Developing Mobile Web Applications (W3C Tutorial)
Participants to the tutorial will learn how to build applications for mobile devices using Web technologies. We will first focus on what makes it different to use the Web on mobile devices compared to computers: the specific constraints of these devices, as well as their increasing specific advantages.
We will then learn how to work around these constraints to provide a good user experience on mobile devices:
- learning how best practices can help hide limitations of mobile devices
- using features from HTML5, CSS to make sites more mobile-friendly
- use the exciting new APIs available on modern mobile platforms
- and looking at what content adaptation solutions can be used to cater to a large number of devices
The tutorial will then look at how to exploit all the specificities of the mobile user experience, via JavaScript APIs, touch interactions, camera integration, etc.
Practical Cross-Dataset Queries on the Web of Data
The web is developing into a platform for data exchange, as shown by the rise of web APIs, Microdata, Schema.org, Facebook’s Open Graph Protocol, and the Linked Open Data Cloud. All these sources of web data have one thing in common: they can be converted to the RDF data model with off-the-shelf tools. In this tutorial, participants will learn how to do ad-hoc queries and data mashups across such datasets using W3C’s SPARQL query language. Emphasis is placed on practical recipes and hands-on sessions.
HTML5 tutorial
The tutorial will present the main characteristics of HTML5 and focus on some parts like the web sockets API, the canvas html5 tag, external JavaScript libraries like jQuery mobile for smartphone games, semantics, database persistence, etc. During the exercises, a small real time Pictionary game involving several participants in real time will be developed, using the NodeJS server.
Large Scale Machine Learning and Its Applications to Web Information Management
Machine learning techniques have been widely used in web information management, such as document retrieval, text categorization, web page clustering, and social network analysis. One of the main challenges in applying learning algorithms to web data management is the scalability issue: many well established learning algorithms are unable to handle the scale of web data. This tutorial will cover the general theories of large-scale machine learning as well as tools and algorithms that have been developed for learning from web scale data sets. It will also highligh the web information management problems where these algorithms have been successfully applied.
Integrating and Ranking Aggregated Content on the Web
In this tutorial, we will present the core problems associated with content aggregation, which include: sources of predictive evidence, sources of training data, relevance modelling, and evaluation. While much of the aggregation literature is in the context of Web search, we also present material related to aggregation more generally. Furthermore, we will present material from both academic and commercial perspectives and review solutions developed in both environments. This will provide a holistic view for researchers and a set of tools for different types of practitioners.

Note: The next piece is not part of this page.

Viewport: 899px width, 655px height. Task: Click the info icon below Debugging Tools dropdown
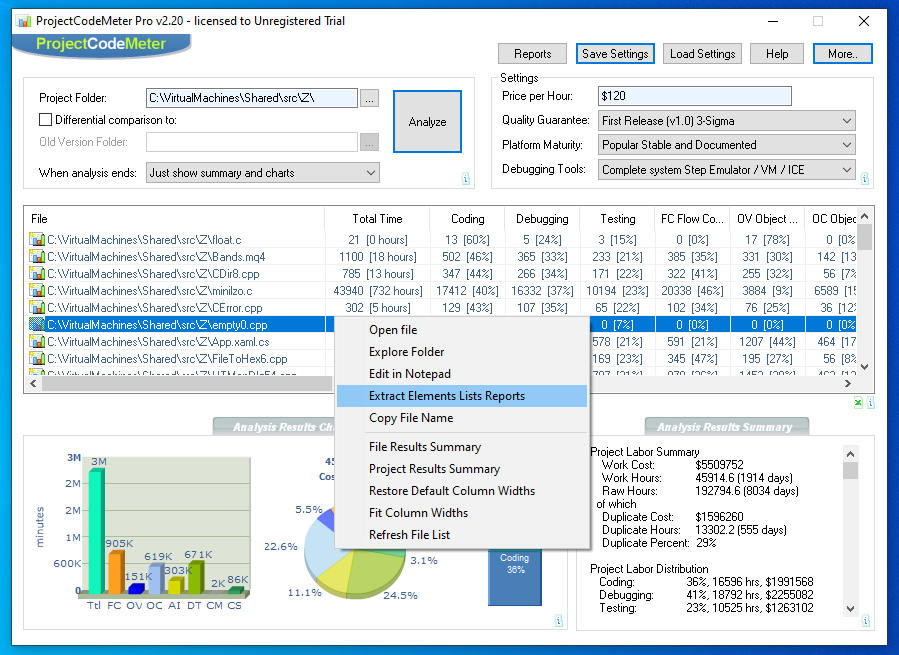[866, 180]
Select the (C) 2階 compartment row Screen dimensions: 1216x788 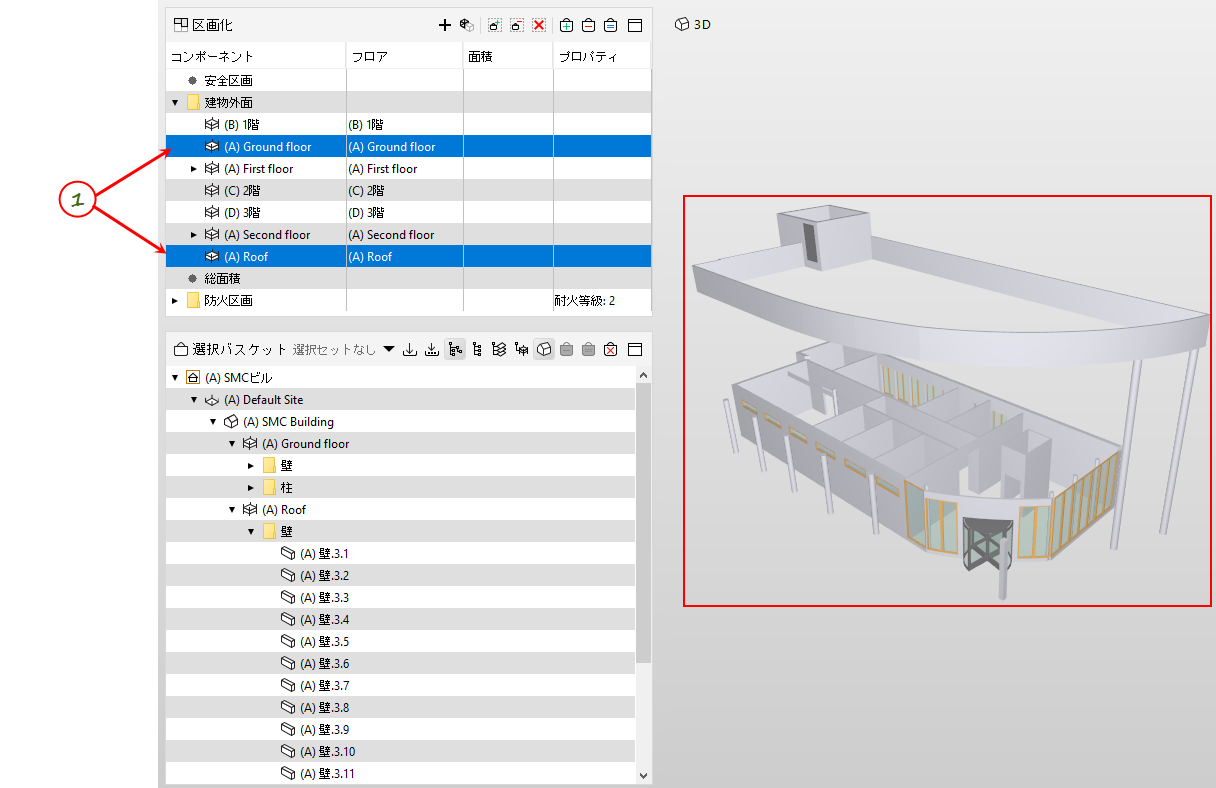pyautogui.click(x=408, y=191)
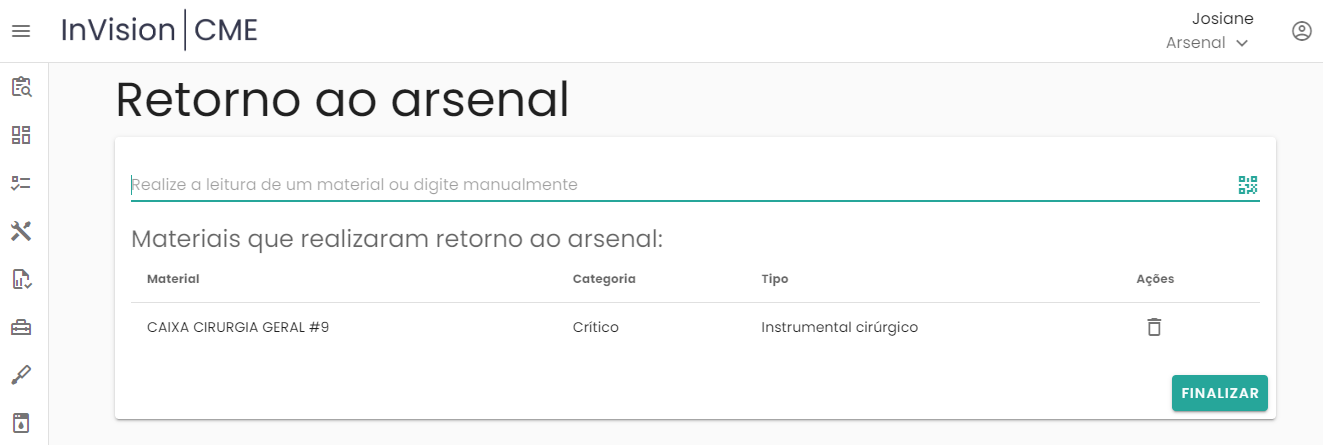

Digital Advertising and Marketing: A review of three generations
Over the past 15 years online advertising, a $65 billion industry worldwide in 2010, has been pivotal to the success of the World Wide Web. This success has arisen largely from the transformation of the advertising industry from a low-tech, human intensive, “Mad Men” way of doing work (that were common place for much of the 20th century and the early days of online advertising) to highly optimized, mathematical, computer-centric processes (some of which have been adapted from Wall Street) that form the backbone of many current online advertising systems. We have already being through three generations of digital advertising. Generation 1 borrowed from offline techniques (human sales force) and pricing models (CPM); generation 2 leveraged automatic pricing models (via online auctions and CPC pricing models) and automatic targeting; and generation three has focused on personalization (e.g., behavioral targeting), and new market places such as ad exchange.